Although the MPAA insists that it’s not in the business of censorship (it’s administered by the film industry, not the government), an X rating (or no rating) means a measurable loss of revenue. It’s not just that some major theater chains won’t show X and unrated pictures; scores of newspapers and TV stations won’t even run ads for them. The final impact is on ticket sales. “It’s well known,” says G. Michael Ridges, president of Empire, “that exhibitors will often turn the other way and sell tickets for R-rated movies to your average 14-year-old, but with X or unrated films, enforcement is very strict.” That enforcement cuts deeply into Empire’s target audience.
Empire, an exploitation house with higher pretensions, has provided Stuart Gordon with a home to experiment in film the way the Organic allowed him to experiment onstage. The stakes are higher, however, and, unlike the Organic, Empire isn’t a not-for-profit company. With From Beyond, the studio did not intend to make the same mistake twice. It couldn’t afford to.
Empire Entertainment is the child of 34-year-old Charles Band, who combines the gee-whiz enthusiasm of a Marvel Comics buff (he’s even made a deal with Fantastic Four artist Jack Kirby to create two new characters) with an uncanny instinct for hawking his low-budget schlock. He jumped on the video bandwagon early, joining forces with video-industry giant Vestron. Largely as a result of that partnership (and the spectacular returns on low-budget sleaze in video), Band had the funds to take a swing at the moon.

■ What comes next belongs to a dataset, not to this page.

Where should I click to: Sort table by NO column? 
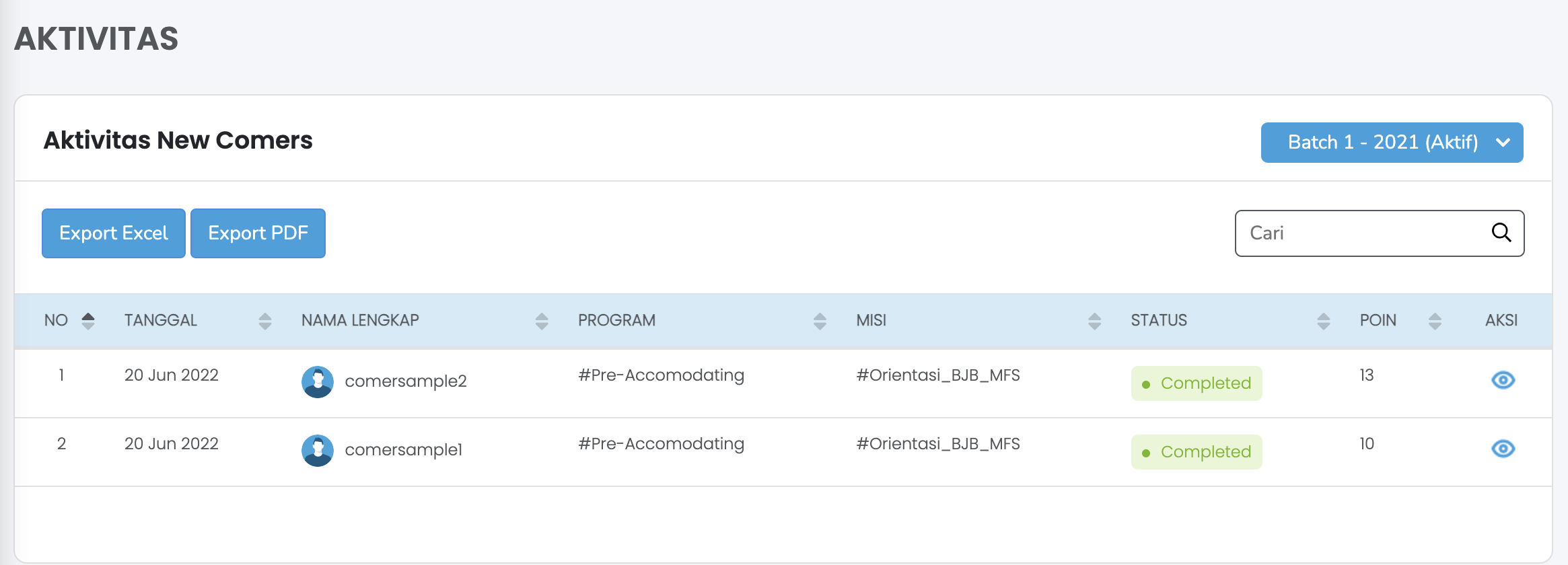click(87, 321)
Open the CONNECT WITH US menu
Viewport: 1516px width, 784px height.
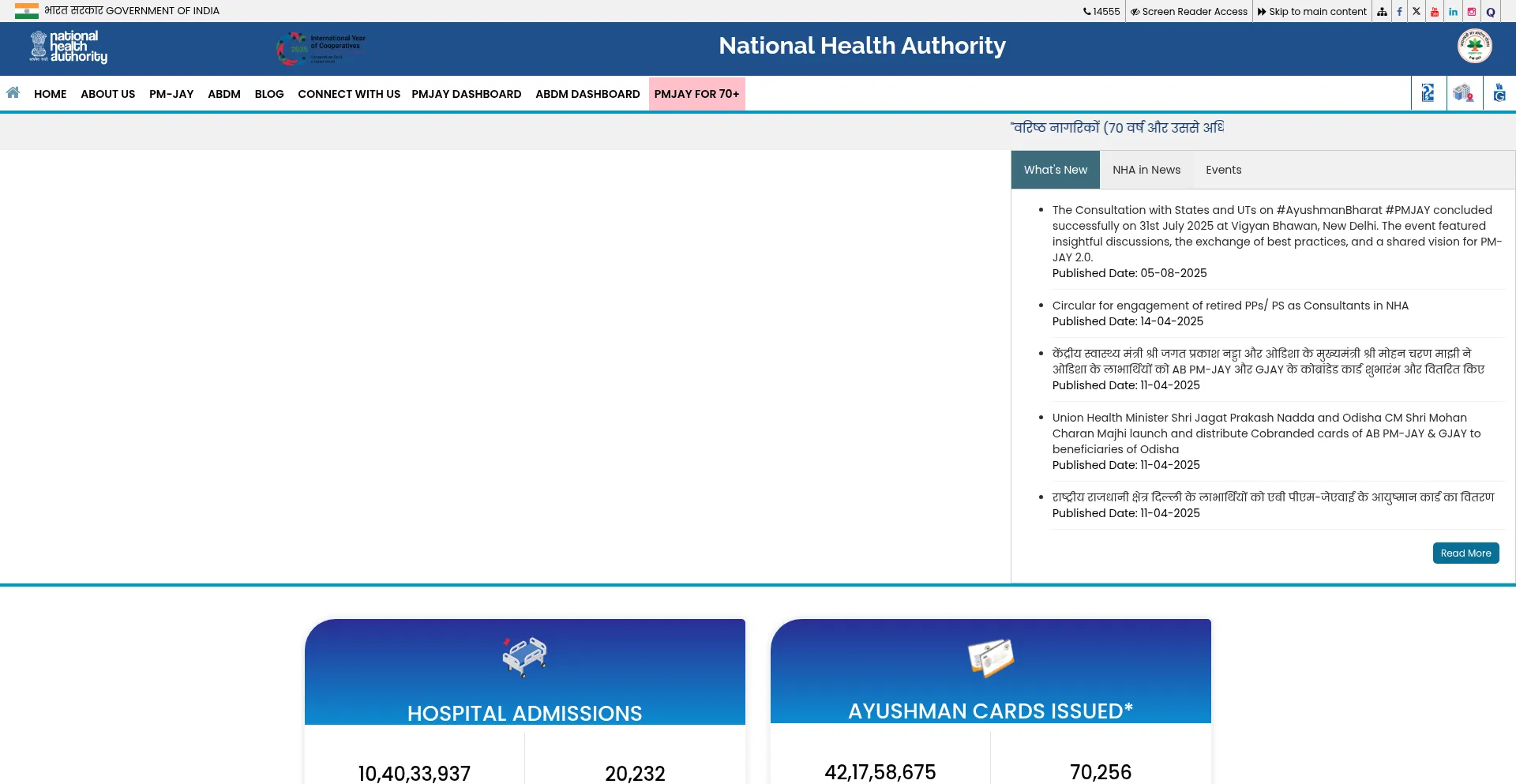(348, 94)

“Charlie,” according to an associate, “wants to be a mogul, a Sam Goldwyn. There’s no way he wants to be [schlock-movie titan] Roger Corman. He wants to be much more respectable than that.” Last January, Band surprised Hollywood by paying $20 million for Dinocittà, Dino De Laurentiis’s massive studio complex outside Rome (where Band’s father, Albert, a producer, director and former assistant to John Huston, moved the family in the late Fifties). The company now has a whopping production schedule; its motto is “A thousand films by the year 2000.” (“I wish it were ‘A hundred good films by the year 2000,’ ” says one Empire insider.)
How can Empire, with no real blockbusters behind it, throw around such money? It hinges on “presales.” Most Empire productions evolve in a curiously backward fashion — first a concept, then the artwork, then the sale of foreign and video rights, then a script. Pre-selling is Empire’s art, and its posters, designed to Band’s specifications, its glory. The posters send the message to overseas distributors that Empire understands its target audience and knows how to bait the trap. Screaming titles like Decapitron, Erotikill, Berserker and Breeders, they boast leggy women, fearsome creatures, kinky action and playful hints of sadism; each is calculated to plug directly into a pulp lover’s subconscious.
The problem is that the movies themselves have largely sucked. (Remember Troll? Eliminators? Terrorvision?) Band realizes that, and he’s been trying to upgrade his screenplays and spend more money on talent. But cash flow is tight these days, even with Vestron pumping in millions for video rights. Empire has sold a lot of movies it hasn’t yet made, and the money has been spent. Now, more than ever, it needs a big hit. And the man who seems most likely to come up with one is Stuart Gordon.
Unless, of course, his movies get released without ratings.
The ratings board, unfortunately, is more likely to sanction clean, bloodless violence — death without sting — than Gordon’s lavish gore. Sylvester Stallone can mow down scores of Vietnamese, have audiences cheering the killing and get an R. But a film by Stuart Gordon will never make murder look clean, easy and fun.